Here's a snippet from the test grammar

local tag_start = P"[tag]"
local tag_end = P"[/tag]"

G = P{'Pandoc', 
  ...
  NotTag = #tag_end + P"1" * V"NotTag"^0;
  ...
  tag = tag_start * Ct(V"NotTag"^0) * tag_end;
}

Solution

  • It's me again. I think you need better understanding about LPeg captures. Table capture (lpeg.Ct) is a capture that gathers your captures in a table.
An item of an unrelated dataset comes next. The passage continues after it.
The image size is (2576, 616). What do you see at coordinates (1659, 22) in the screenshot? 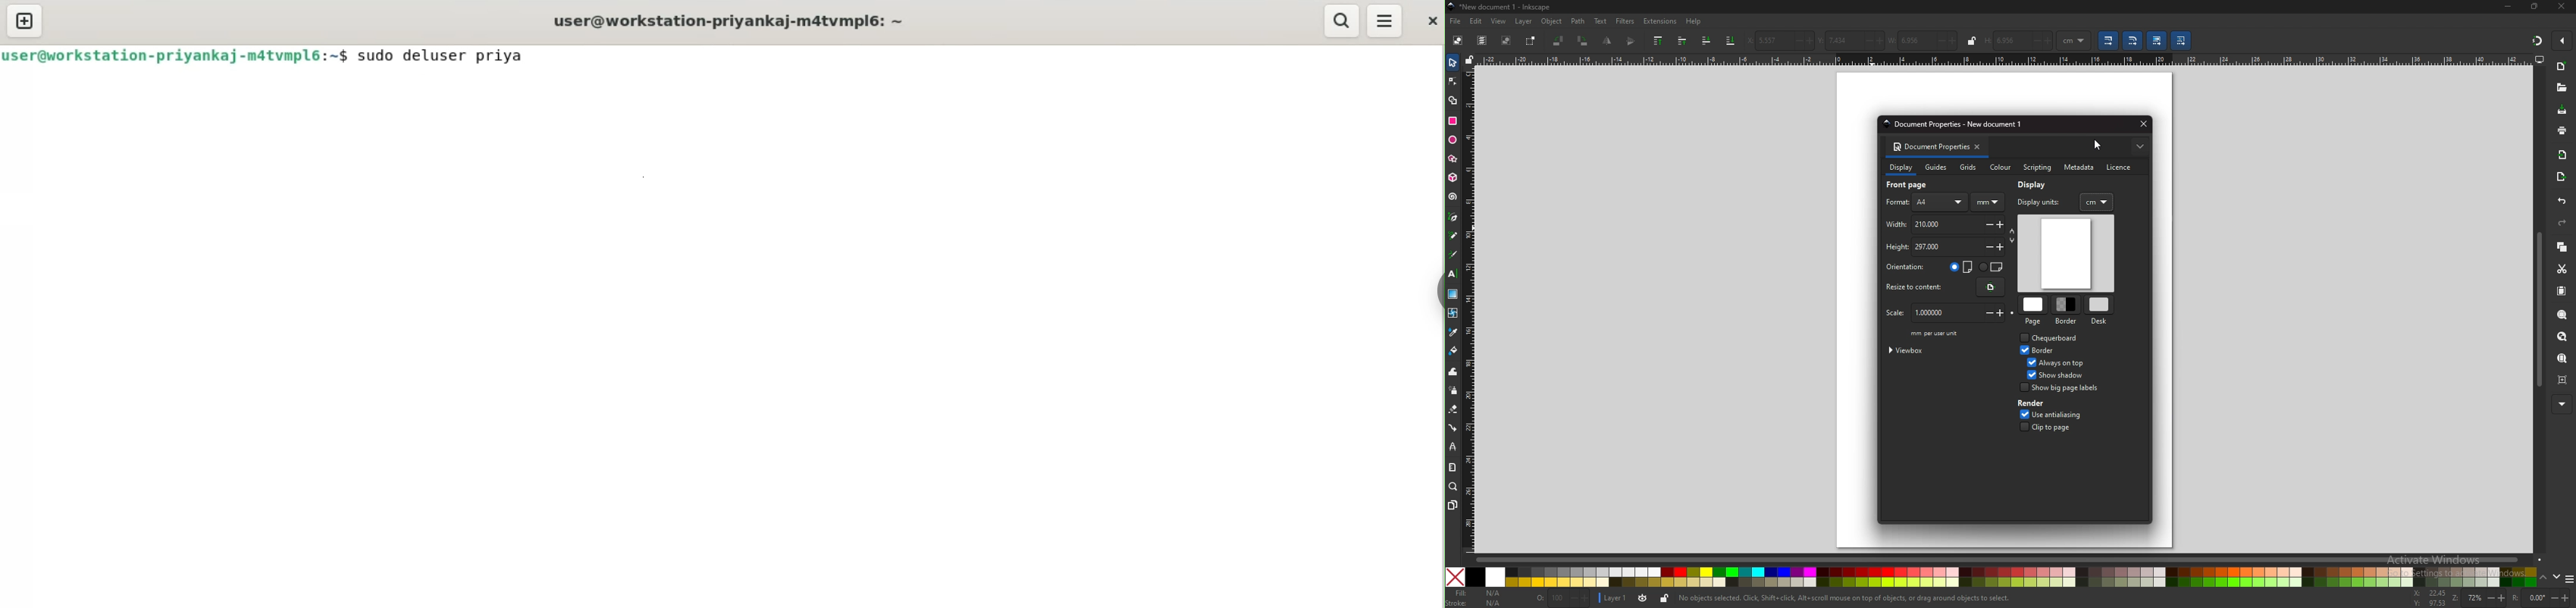
I see `extensions` at bounding box center [1659, 22].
As there's no simple captures (lpeg.C) specified in NotTag rule, the final capture would become an empty table {}.

    Once more, I recommend you start from lpeg.re because it's more intuitive.

    local re = require('lpeg.re')
    local inspect = require('inspect')
    
    local g = re.compile[=[--lpeg
      tag       <- tag_start {| {NotTag} |} tag_end
      NotTag    <- &tag_end / . NotTag
      
      tag_start <- '[tag]'
      tag_end   <- '[/tag]'
    ]=]
    
    print(inspect(g:match('[tag] foo [/tag]')))
    -- output: { " foo " }
    

    Additionally, S <- E2 / E1 S is not S <- E2 / E1 S*, these two are not equivalent.


    However, if I were to do the same task, I won't try to use a non-greedy match, as non-greedy matches are always slower than greedy match.

    tag <- tag_start {| {( !tag_end . (!'[' .)* )*} |} tag_end
    

    Combining not-predicate and greedy matching is enough.